For more info on what this group blogging project on the book Too Small To Ignore, read this.

Review of Chapter 3, “It Really Does Take a Village”
by Henry Zonio

The bulk of this chapter is a description of village life where Stafford grew up in Nielle. He talks about how everyones lives intertwined with everyone else’s. Even the huts were arranged around central familial courtyards so that family groups met together regularly and shared life with each other. Villagers freely went from courtyard to courtyard and shared in the raising of children, the making of meals, the caring of each other, the living of life. Most nights ended with everyone in the village gathered at the center where the chief’s hut was and sang, told stories, listened to stories and enjoyed the end of a hard day’s work.

Stafford isn’t naive to think that busy western life can mirror that of an African village, but he does contend that we need to recapture what it means to do life together as a community.

“Whatever the methods, the need remains for adults to surround children–their own and other people’s children as well–with love and attention and support. We are all in this together. None of us is meant to be an island. The word community is more than just a gray sociological descriptor. It is a God term, designed by the Creator of children to water their souls and enhance their spirits as they grow. To ignore this is to sow seeds of dysfunction and future trauma. To welcome the young into the center of our lives is to enrich not only them but ourselves as well.”

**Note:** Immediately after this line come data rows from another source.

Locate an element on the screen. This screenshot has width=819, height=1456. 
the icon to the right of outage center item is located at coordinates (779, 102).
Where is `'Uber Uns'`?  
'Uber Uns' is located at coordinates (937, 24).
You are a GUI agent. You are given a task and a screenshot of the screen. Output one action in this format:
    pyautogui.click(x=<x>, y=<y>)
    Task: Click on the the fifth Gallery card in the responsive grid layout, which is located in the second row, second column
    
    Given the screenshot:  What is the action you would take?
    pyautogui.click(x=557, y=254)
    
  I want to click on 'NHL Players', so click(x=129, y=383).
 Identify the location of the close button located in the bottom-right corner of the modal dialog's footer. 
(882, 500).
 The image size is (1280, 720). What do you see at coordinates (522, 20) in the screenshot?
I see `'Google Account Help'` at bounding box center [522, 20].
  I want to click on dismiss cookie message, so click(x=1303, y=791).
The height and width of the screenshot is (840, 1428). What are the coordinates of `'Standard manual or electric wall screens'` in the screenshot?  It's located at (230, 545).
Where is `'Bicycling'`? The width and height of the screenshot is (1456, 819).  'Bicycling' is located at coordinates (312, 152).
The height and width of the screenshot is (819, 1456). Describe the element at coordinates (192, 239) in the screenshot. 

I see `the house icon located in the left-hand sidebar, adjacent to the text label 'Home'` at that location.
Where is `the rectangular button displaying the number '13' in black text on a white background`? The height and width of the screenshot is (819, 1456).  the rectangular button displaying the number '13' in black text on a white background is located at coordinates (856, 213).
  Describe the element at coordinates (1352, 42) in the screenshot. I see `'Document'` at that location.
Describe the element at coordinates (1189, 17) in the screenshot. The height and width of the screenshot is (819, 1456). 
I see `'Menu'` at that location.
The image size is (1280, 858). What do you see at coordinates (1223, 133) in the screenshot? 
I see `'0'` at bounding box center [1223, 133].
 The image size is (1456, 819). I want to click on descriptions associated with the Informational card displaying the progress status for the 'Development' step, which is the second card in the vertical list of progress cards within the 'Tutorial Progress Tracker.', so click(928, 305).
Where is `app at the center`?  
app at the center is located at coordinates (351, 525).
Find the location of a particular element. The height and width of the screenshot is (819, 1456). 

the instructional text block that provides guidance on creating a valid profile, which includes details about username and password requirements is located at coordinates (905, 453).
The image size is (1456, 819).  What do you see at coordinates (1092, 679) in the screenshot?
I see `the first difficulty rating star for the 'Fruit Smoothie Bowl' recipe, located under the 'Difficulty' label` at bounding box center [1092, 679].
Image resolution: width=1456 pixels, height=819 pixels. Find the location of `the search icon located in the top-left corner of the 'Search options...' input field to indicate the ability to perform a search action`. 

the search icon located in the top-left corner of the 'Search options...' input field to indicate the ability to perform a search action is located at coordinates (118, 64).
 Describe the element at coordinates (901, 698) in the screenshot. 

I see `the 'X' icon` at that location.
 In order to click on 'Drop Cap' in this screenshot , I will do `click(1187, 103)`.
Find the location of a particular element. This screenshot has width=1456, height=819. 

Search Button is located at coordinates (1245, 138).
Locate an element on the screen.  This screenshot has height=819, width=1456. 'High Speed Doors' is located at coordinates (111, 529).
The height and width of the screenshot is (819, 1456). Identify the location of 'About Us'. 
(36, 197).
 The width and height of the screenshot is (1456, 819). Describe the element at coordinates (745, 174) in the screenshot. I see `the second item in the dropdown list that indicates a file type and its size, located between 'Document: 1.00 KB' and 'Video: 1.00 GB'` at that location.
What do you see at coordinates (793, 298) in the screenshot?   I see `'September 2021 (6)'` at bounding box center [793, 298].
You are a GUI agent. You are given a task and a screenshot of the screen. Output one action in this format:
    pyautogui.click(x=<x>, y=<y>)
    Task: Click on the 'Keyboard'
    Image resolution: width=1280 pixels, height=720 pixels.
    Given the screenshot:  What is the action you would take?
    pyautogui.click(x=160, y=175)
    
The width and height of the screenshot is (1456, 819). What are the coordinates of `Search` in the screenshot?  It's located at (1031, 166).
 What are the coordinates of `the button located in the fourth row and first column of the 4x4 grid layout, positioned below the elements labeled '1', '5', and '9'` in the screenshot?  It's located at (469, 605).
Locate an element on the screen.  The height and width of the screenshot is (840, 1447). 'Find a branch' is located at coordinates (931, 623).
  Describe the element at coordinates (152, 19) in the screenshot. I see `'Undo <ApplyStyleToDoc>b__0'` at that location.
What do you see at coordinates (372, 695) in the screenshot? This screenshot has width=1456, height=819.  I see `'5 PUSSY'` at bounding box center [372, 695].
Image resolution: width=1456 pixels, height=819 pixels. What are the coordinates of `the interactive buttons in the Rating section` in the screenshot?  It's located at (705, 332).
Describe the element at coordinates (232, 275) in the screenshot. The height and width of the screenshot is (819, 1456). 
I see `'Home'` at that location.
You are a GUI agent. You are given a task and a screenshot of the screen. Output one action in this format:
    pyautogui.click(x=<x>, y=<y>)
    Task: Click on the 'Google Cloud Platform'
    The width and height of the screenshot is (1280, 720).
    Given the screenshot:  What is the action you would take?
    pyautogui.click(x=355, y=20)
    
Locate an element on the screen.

This kind of approach to life requires a major shift in culture. We have been so programmed to segregate generations as the norm that we don’t know what to do when we do get together. Add to that the crazy pace most of the western world lives with jobs and activities, and there is little time to include other people into the rhythms of our lives. We don’t have room for “one more friend.”

Somehow we have to fight this in culture. While I appreciate the push for family ministry in churches and ministering to families, I think we need to move beyond individual families and bringing entire church bodies into community or village groups that genuinely care for all generations and actively seek to have all generations reach out together into their communities to make a difference together.